▸ Task statement:
Could you repeat exactly the lines from the one containing "You are a GUI" through the last line of the records, with no pictures?

[Exercise materials]

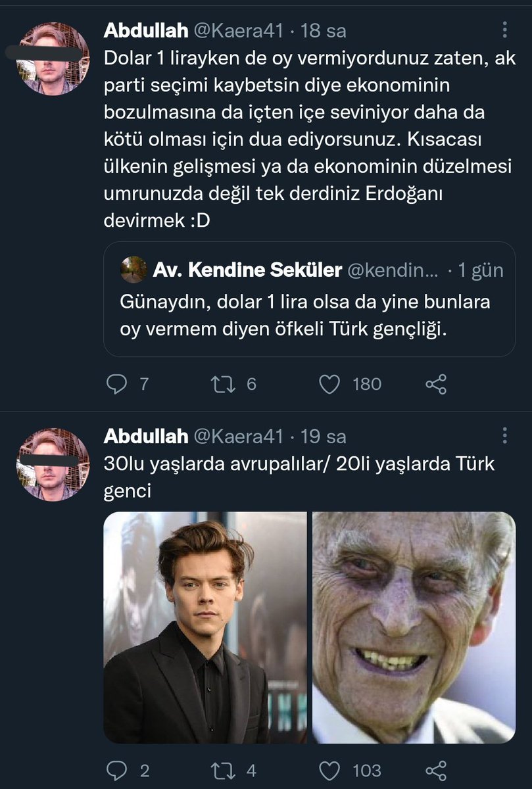Screen dimensions: 532x789
Task: Tap Av. Kendine Seküler's small avatar
Action: point(133,270)
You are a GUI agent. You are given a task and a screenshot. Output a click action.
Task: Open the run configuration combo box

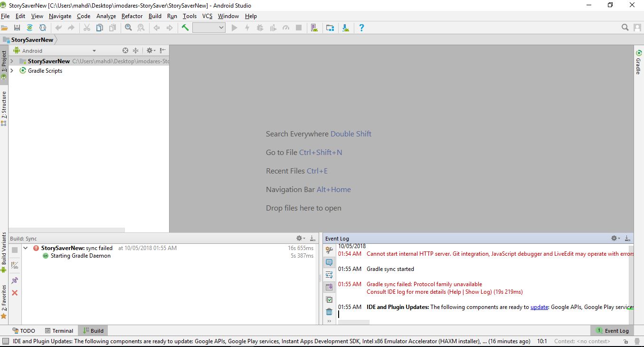[209, 28]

[/Exercise materials]

▸ Your solution:
You are a GUI agent. You are given a task and a screenshot. Output a click action.
Task: Open the run configuration combo box

[209, 28]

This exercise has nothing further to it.